=== Exercise inputs ===

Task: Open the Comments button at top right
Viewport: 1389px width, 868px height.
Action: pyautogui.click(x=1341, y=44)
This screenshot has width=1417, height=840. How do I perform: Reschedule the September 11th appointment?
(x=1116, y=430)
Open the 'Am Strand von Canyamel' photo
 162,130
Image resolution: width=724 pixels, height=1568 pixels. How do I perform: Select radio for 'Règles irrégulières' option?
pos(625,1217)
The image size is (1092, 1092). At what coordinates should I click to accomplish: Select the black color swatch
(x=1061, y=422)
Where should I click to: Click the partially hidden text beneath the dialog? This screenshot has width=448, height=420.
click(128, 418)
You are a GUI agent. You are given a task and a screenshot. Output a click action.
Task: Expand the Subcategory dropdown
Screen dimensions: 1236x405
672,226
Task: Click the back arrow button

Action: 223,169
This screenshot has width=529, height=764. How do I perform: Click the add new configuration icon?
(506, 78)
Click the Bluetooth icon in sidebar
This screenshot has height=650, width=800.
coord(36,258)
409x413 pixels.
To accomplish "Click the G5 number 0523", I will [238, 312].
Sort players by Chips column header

===

Reproduce all of the material above, line for line and word for word, without changing anything.

Task: Open the Comments button at top right
Viewport: 1389px width, 868px height.
Action: pyautogui.click(x=1341, y=44)
This screenshot has width=1417, height=840. How do I perform: Reschedule the September 11th appointment?
(x=1116, y=430)
Open the 'Am Strand von Canyamel' photo
 162,130
Image resolution: width=724 pixels, height=1568 pixels. How do I perform: Select radio for 'Règles irrégulières' option?
pos(625,1217)
The image size is (1092, 1092). At what coordinates should I click to accomplish: Select the black color swatch
(x=1061, y=422)
Where should I click to: Click the partially hidden text beneath the dialog? This screenshot has width=448, height=420.
click(128, 418)
You are a GUI agent. You are given a task and a screenshot. Output a click action.
Task: Expand the Subcategory dropdown
Screen dimensions: 1236x405
672,226
Task: Click the back arrow button

Action: 223,169
This screenshot has width=529, height=764. How do I perform: Click the add new configuration icon?
(506, 78)
Click the Bluetooth icon in sidebar
This screenshot has height=650, width=800.
coord(36,258)
409x413 pixels.
To accomplish "Click the G5 number 0523", I will [238, 312].
Sort players by Chips column header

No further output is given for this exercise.